Так что воинское подразделение в составе меня, бравого сержанта, в направлении штаба двигалось скорым шагом, с большим энтузиазмом. Я в лесу не первый раз, а потому главное было – поглядывать, чтобы не забирать влево. В лесу человек, знаете, как-то неосознанно левой ногой шагает размашистее… Знаете? Ну вот, чего объяснять. Держи маршрут в голове, сверяйся даже не по компасу, а по солнышку – не салажня, чтобы на компас через каждые пять шагов смотреть – и шагай, дымя трофейной сигареткой. Противника не предвидится, серьезного зверья тут не водится, да и окажись какой медведь, я ему враз объясню, что выглядит он жалко и неубедительно против бравого сержанта с автоматом на плече и даже при лимоночке в кармане. А впрочем, зверье там, где и было, позабивалось подальше в чащобы от всей этой напасти. Человек – существо разумное, но и ему на войне ох как неприятно, а уж зверь и вовсе ополоумеет…
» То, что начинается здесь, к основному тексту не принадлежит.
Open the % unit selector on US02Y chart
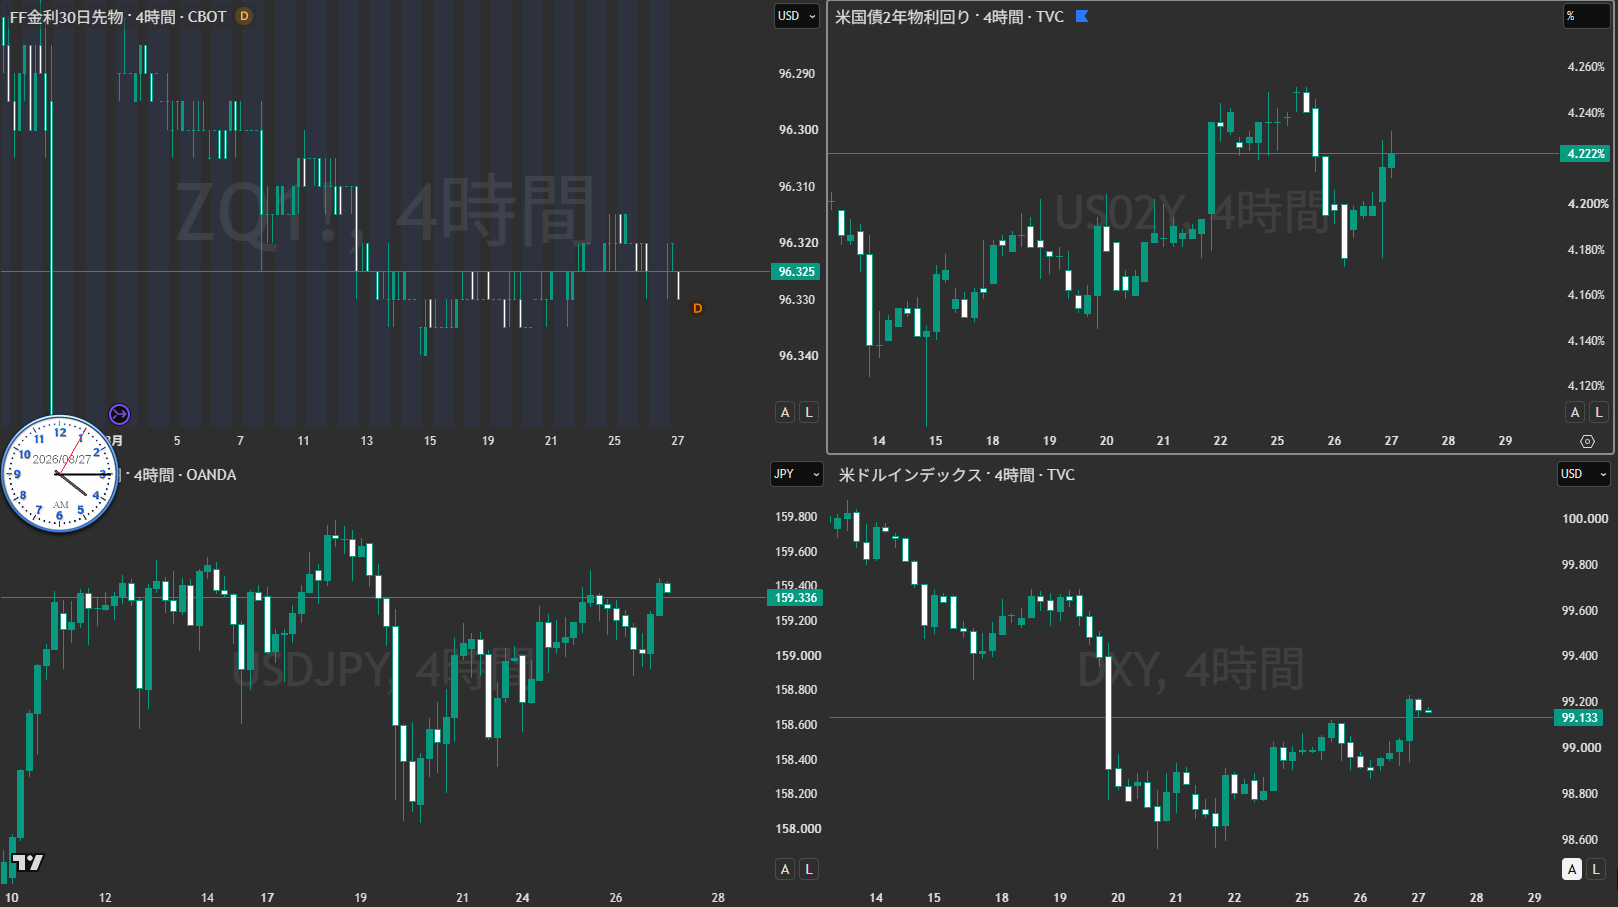Image resolution: width=1618 pixels, height=907 pixels. point(1586,16)
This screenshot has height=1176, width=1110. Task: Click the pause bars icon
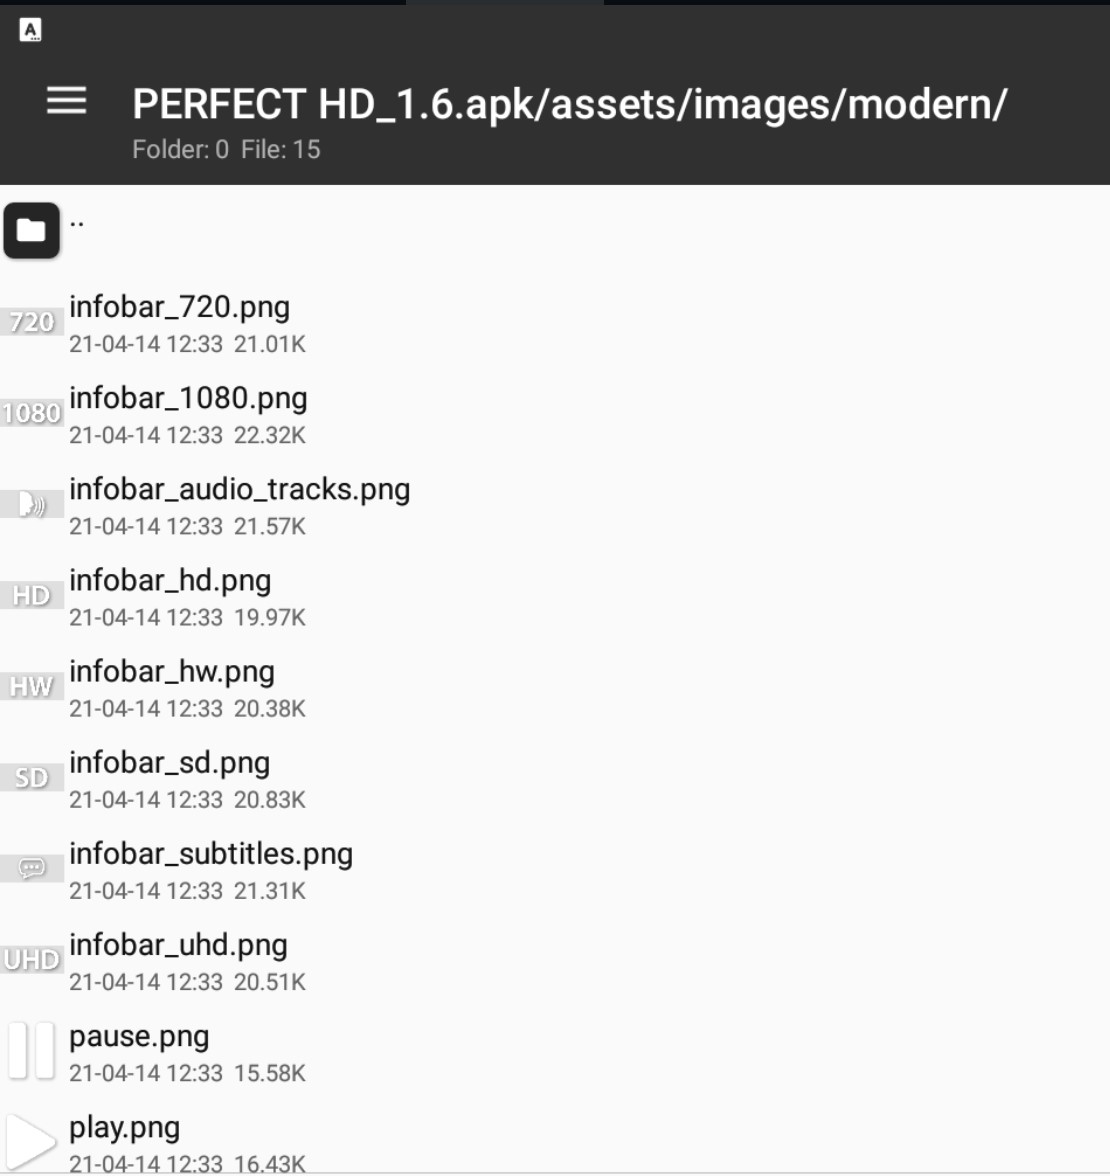point(31,1051)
Когда началось, отшагал я, по моим прикидкам, с километр. Привалов никаких не делал по причине невеликости марш-броска, только однажды напился у ручья да остановился потом проделать совершенно обратное действие. Лес там был – почти исключительно березняк, птахи орут, солнышко светит, шагай себе, гадая, чем в этот раз земляк облагодетельствует, а уж он меня так просто не отпустит, мы ж не просто оба рязанские, а из соседних сел, с детства знались. Однажды здорово из-за девчонки подрались, ну так теперь, на войне, и этот факт вспоминался, говоря по-книжному, с умилением. Как событие из довоенной мирной жизни. А к тому же с Наткой ни у меня, ни у него не сладилось, после школы укатила в город…
И вот как-то так в один момент – опа…
Иду я и соображаю вдруг, что замечаю краем глаза, справа, не в таком уж отдалении, движение чего-то немаленького – ну аккурат в том же направлении, можно даже сказать, бок о бок со мной, будь расстояние поменьше…
Шагаю, не останавливаясь, присмотрелся. Березняк чистый, кустарника не особенно много, и отлично я вижу, что меж стволов движется – ну, стервь, буквально, можно сказать, со мной в ногу! – никакой не медведь и уж тем более не немец-окруженец, а знаете ли, свинья. Ну точно, свинья. Натуральная хавронья. Уж мне-то, деревенскому, хавронью с полувзгляда не опознать стыдно получится.
По первости я и думать не стал и особо приглядываться, шагаю себе дальше. Потом любопытно стало: откуда она тут взялась, такая прыткая? Деревень в особенной близости не имелось, да и там, где были, немец, зараза, успел все под метелку подчистить, любил он это дело, и понять его, что уж там, можно: жареная свининка – вещь недурная. Ну а где что осталось… Между нами говоря, воин-освободитель тоже порой не без греха, если подальше от зоркого глаза отца-командира. Ну, мы, правда, старались живность выменять на что-нибудь полезное в деревенской жизни – не немцы, чай, чтобы автомат под нос совать и отбирать силком.
Метров до нее этак пятьдесят, и вижу я, что она не дикая – здесь их нет, да и выглядят по-другому, приходилось видеть, – а самая что ни на есть натуральная домашняя. Только худющая, как смертный грех, семенит как-то странно. Может, в свое время не захотела на сковородку к немецко-фашистскому оккупанту, сбежала в лес да и прижилась? Свинья в лесу, если не зима, худо-бедно найдет чем подкормиться.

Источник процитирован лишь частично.